**Opdracht A**
Beantwoord over de uitspraak van de kantonrechter over de verkoop van het chalet:
(i) Op grond van welk artikel van de EEX-Verordening is de Nederlandse rechter bevoegd?
(ii) Op welke datum is de getekende overeenkomst gesloten?
(iii) Voor hoe lang neemt het recreatiepark de verkoop van het chalet exclusief op zich?

Op de stellingen van partijen wordt hierna, voor zover nodig, nader ingegaan.

5.De beoordeling

Rechtsmacht en toepasselijke recht
5.1.
Nu partijen hun woonplaats hebben op het grondgebied van verschillende staten heeft deze zaak een internationaal karakter. Alvorens de kantonrechter een oordeel kan vormen over de rechtsmacht en het toepasselijke recht dient eerst te worden geoordeeld hoe de rechtsverhouding tussen beide partijen dient te worden gekwalificeerd. Gelet op de stellingen van partijen en de overgelegde stukken kan worden afgeleid dat de vermeende handeling tussen partijen kan worden gekwalificeerd als een overeenkomst van opdracht tot dienstverlening, te weten verkoop van het chalet. Deze dienst is in Nederland uitgevoerd.
5.2.
De Nederlandse rechter is op grond van artikel 5 lid 1 van de EEX-Verordening (44/2001) bevoegd om van de vordering kennis te nemen. Niet gesteld of gebleken is dat partijen een rechtskeuze hebben gedaan. Nu de dienstverlener in Nederland zijn gewone verblijfplaats heeft, is ingevolge artikel 4 lid 1 sub b van de Rome I-Verordening (593/2008) op de vordering het Nederlandse recht van toepassing.
[gedaagde] trad op als verkoopmakelaar en niet in persoon
5.3.
De kantonrechter is van oordeel dat het verweer van [gedaagde] dat hij niet in persoon een overeenkomst tot verkoop van het chalet met [eiseres] heeft gesloten, slaagt. Uit alle overgelegde stukken blijkt dat [gedaagde] optreedt als verkoopmakelaar voor [recreatiepark] . Uit de getekende overeenkomst van 25 augustus 2023 blijkt duidelijk dat [gedaagde] optreedt als verkoopmakelaar voor [recreatiepark] en dat het recreatiepark exclusief de verkoop van het chalet voor minimaal vier jaar op zich neemt. De e-mailwisseling van [gedaagde] met [eiseres] met zijn e-mailadres [bedrijf] op 25 augustus 2023 maakt dit niet anders. Ook uit de inkoopverklaring van 11 oktober 2023 blijkt dat [eiseres] een overkomst heeft gesloten met [bungalowpark] als wederverkoper, niet met [gedaagde] in persoon. Daarom zal de vordering van [eiseres] worden afgewezen.
(Werkelijke) proceskosten
5.4.

**Opdracht B**
Zet de regels van de gegevens, vanaf het begin tot en met de regel met "tap(314, 61)", in een genummerde lijst en laat lege regels weg.

[Geëxtraheerde gegevensregels]
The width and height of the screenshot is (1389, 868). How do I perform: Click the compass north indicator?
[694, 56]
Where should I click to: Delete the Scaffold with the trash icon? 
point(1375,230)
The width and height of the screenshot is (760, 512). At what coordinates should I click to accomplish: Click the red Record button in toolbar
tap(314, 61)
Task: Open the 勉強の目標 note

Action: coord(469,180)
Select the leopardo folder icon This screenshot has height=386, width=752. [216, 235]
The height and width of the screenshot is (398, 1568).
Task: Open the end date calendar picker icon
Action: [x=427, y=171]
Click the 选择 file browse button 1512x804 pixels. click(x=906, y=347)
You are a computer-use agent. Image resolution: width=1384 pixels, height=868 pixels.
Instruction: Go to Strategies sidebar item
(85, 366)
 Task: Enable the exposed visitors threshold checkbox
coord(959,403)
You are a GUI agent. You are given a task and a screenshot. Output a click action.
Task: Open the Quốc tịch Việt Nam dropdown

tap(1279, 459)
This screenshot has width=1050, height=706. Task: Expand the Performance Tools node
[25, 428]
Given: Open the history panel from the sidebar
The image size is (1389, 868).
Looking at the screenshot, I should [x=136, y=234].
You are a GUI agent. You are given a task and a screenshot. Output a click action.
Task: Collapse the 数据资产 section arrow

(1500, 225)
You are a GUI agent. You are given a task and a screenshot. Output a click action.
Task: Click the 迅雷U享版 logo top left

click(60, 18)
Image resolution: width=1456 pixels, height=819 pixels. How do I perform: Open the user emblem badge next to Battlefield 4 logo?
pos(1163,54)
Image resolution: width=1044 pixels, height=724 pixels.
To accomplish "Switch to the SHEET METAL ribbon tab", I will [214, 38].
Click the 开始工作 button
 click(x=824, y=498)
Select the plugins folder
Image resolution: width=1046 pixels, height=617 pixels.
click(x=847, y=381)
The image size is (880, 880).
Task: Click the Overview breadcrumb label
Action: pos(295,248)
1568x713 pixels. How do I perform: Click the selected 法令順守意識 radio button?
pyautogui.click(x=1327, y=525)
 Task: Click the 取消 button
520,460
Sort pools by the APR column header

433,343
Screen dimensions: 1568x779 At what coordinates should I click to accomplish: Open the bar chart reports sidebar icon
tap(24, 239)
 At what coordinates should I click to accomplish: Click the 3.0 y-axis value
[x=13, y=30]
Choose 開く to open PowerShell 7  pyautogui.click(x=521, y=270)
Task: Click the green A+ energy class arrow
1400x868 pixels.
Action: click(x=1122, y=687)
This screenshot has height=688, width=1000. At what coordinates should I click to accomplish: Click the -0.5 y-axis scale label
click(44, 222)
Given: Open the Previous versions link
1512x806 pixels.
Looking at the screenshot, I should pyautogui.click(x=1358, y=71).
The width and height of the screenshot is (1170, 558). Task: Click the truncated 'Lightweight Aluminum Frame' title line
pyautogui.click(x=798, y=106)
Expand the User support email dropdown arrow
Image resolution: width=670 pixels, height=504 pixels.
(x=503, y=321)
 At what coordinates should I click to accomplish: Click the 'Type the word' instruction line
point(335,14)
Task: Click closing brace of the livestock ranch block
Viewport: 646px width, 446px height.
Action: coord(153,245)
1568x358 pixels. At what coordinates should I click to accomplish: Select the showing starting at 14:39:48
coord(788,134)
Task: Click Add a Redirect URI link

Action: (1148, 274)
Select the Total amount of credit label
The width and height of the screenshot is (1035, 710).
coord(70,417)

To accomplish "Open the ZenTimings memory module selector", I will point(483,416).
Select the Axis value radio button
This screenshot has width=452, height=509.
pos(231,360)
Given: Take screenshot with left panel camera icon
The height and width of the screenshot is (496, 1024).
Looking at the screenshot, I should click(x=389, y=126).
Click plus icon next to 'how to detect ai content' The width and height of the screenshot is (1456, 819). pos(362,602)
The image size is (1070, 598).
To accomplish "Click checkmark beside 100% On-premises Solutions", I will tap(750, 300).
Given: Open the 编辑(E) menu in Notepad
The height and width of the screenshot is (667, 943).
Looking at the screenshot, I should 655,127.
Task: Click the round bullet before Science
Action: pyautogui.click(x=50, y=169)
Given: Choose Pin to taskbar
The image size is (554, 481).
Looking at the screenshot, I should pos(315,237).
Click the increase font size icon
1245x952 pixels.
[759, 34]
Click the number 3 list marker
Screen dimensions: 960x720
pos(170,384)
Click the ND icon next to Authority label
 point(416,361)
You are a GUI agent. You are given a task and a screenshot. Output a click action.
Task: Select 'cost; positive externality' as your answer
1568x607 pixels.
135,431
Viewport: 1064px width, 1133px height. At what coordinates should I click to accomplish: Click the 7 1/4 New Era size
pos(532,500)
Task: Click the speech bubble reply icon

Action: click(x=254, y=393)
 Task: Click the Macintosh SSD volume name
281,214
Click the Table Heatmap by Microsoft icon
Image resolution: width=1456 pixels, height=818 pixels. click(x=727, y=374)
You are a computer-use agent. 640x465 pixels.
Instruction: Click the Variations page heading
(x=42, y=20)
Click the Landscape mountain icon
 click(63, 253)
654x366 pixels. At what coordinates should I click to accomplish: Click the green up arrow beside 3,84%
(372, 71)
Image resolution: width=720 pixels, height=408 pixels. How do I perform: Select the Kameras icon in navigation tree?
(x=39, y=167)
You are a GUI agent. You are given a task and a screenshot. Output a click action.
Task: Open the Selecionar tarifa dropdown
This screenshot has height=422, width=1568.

**Antwoord A**
(i) Artikel 5 lid 1.
(ii) 25 augustus 2023.
(iii) Minimaal vier jaar.

**Antwoord B**
1. The width and height of the screenshot is (1389, 868). How do I perform: Click the compass north indicator?
2. [694, 56]
3. Where should I click to: Delete the Scaffold with the trash icon? 
4. point(1375,230)
5. The width and height of the screenshot is (760, 512). At what coordinates should I click to accomplish: Click the red Record button in toolbar
6. tap(314, 61)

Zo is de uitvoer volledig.